Les Derniers Jours de Henri Heine/XXVI


Calmann Lévy (p. 107-109).


XXVI


La mort inflige des terreurs subites et irraisonnées. Seul, un sentiment d’admiration profonde s’était d’abord emparé de moi à l’aspect de cette noble figure couchée dans un repos éternel. La stupeur, la surprise avaient comme figé mes larmes près de couler ; mais le froid humide de la main, que mes lèvres ne parvenaient plus à réchauffer, me rappela au sentiment de la vérité. Je compris qu’il était mort, et, poussée par un mouvement de répulsion instinctive, je quittai la chambre où ma présence ne signifiait plus rien. Une sorte d’étourdissement obscurcissait mes idées, et, pendant les jours suivants, je n’éprouvai qu’une sensation nette, celle d’un calme plat qui ne finirait qu’avec moi-même, quelque chose comme le désespoir du naufragé qui n’échappe à la tempête que pour périr dans un désert.

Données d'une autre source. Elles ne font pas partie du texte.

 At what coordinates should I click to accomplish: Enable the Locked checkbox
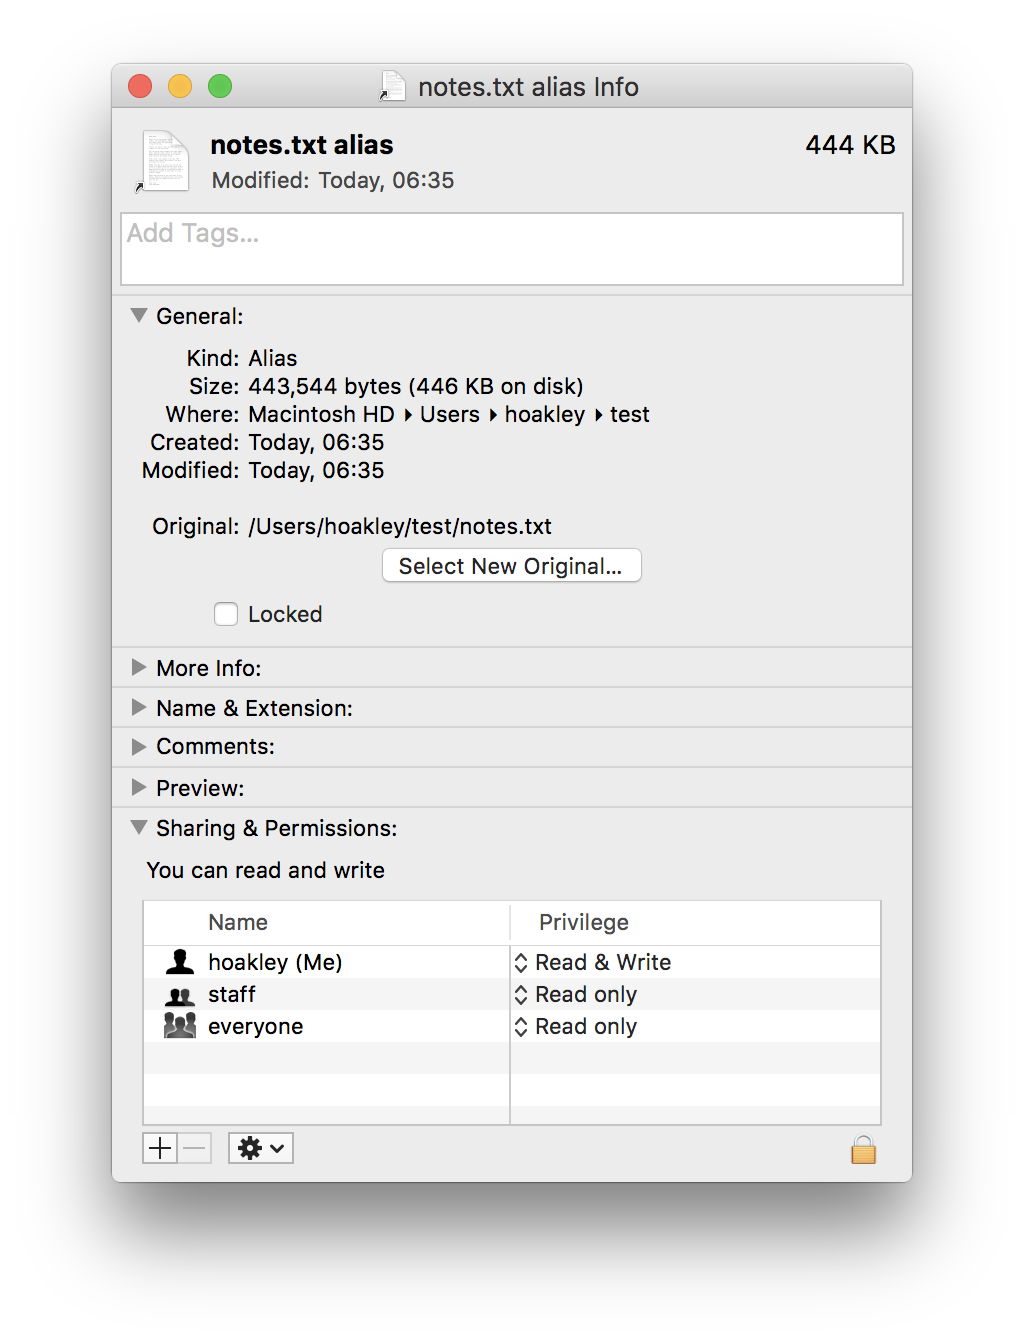coord(226,614)

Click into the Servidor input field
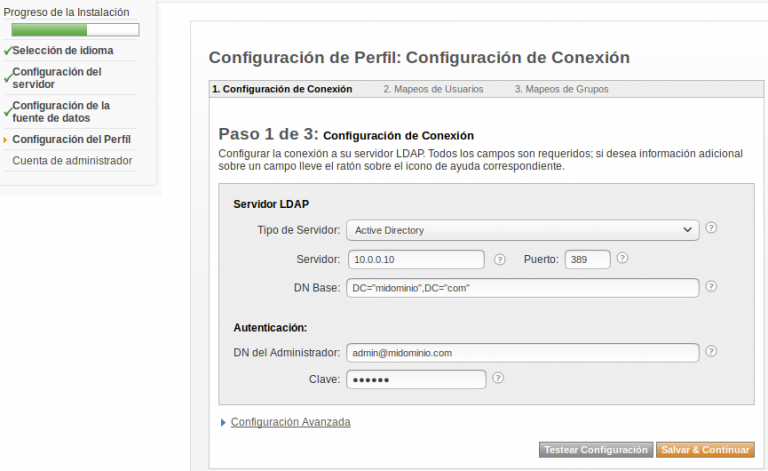pos(416,259)
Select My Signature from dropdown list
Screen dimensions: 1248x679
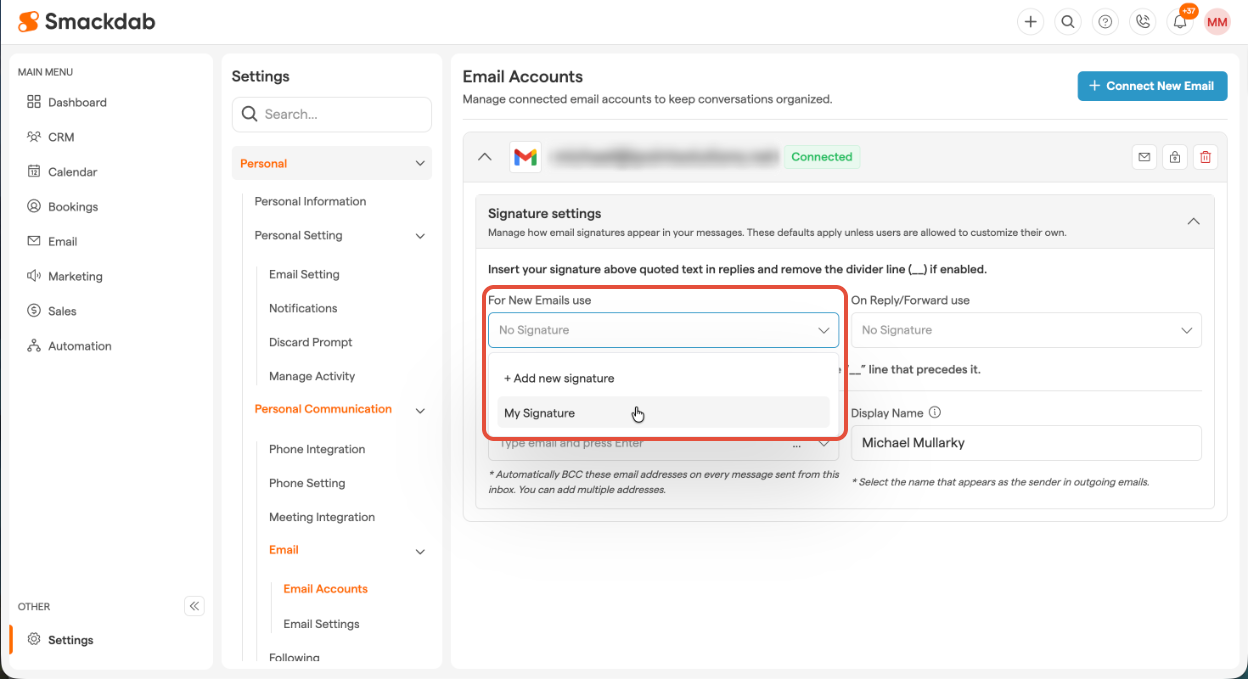coord(663,413)
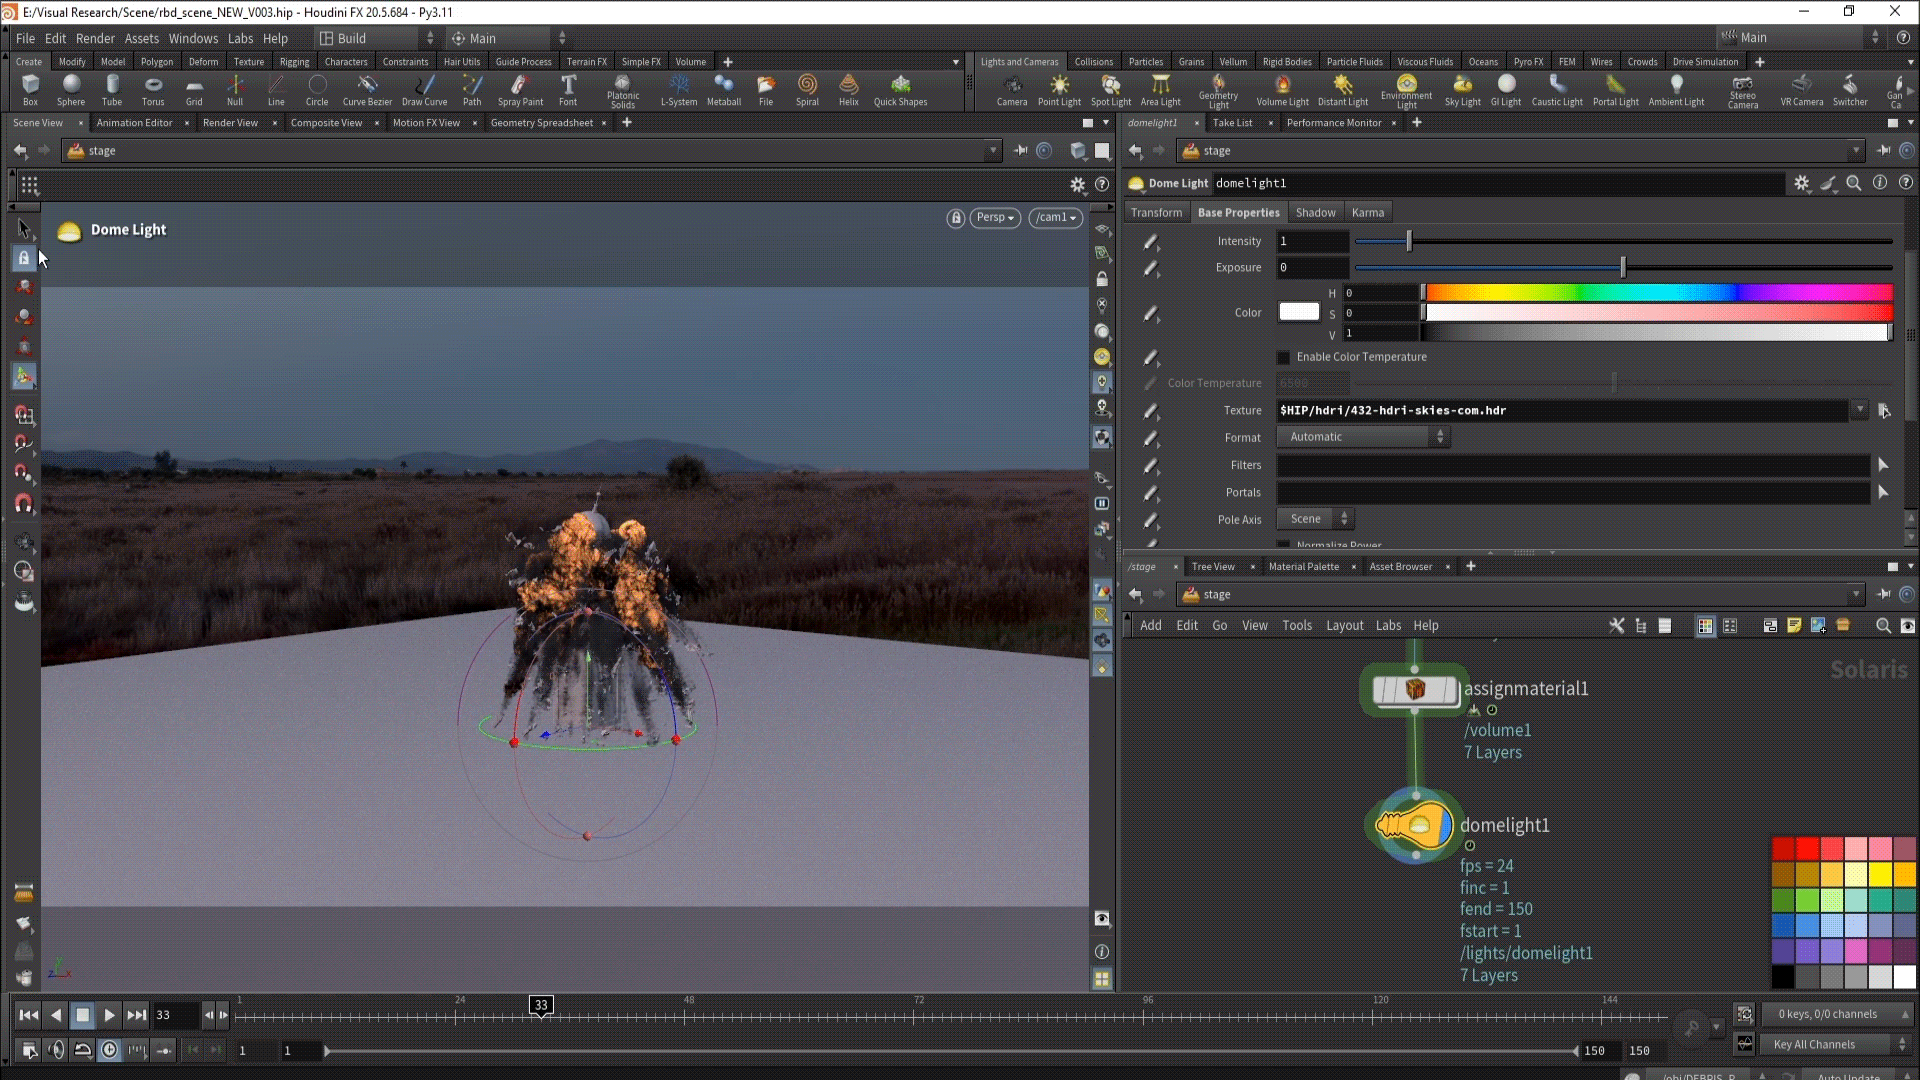
Task: Toggle the viewport camera lock icon
Action: pyautogui.click(x=955, y=218)
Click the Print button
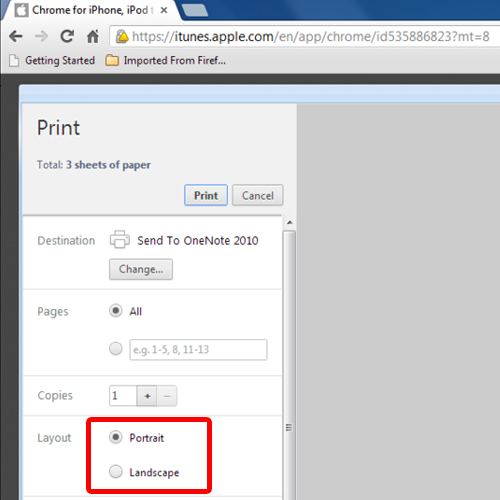The height and width of the screenshot is (500, 500). click(x=206, y=195)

Donc, c’était fini, à jamais fini. Plus de douces paroles, plus de mots tendres, plus de cris de joie, ou, ce qui me remuait encore davantage, d’imprécations, de malédictions, de colère, si, par aventure, je me faisais attendre, ou s’il me fallait abréger ma visite. Comme le lion bondissait sur sa couche quand j’entrais ! Et quels reproches, si j’étais en retard ! L’image d’un supplice résumé en deux mots, un cri d’angoisse : « Tu ne sais pas, tu ne sais pas ce que signifie le mot attendre pour Prométhée enchaîné sur son rocher ! » Qui m’aimerait jamais ainsi, maintenant, autour de moi ? silence de mort ! Oh ! comme j’aurais voulu rappeler la tempête, rappeler les obsessions cruelles qui naguère rongeaient ma vie dans sa racine, remplissant mon esprit de doutes funestes et d’interrogations inquiétantes ! Tout, j’avais tout imaginé en dehors de ce brusque silence, tout, sauf ce calme infini et dont la seule pensée pesait plus lourdement sur mes épaules que le plomb de son cercueil ne pèserait jamais sur les siennes. J’avais souhaité mourir avant lui pour lui échapper, et, du fond de sa tombe, il se vengeait de moi en m’écrasant.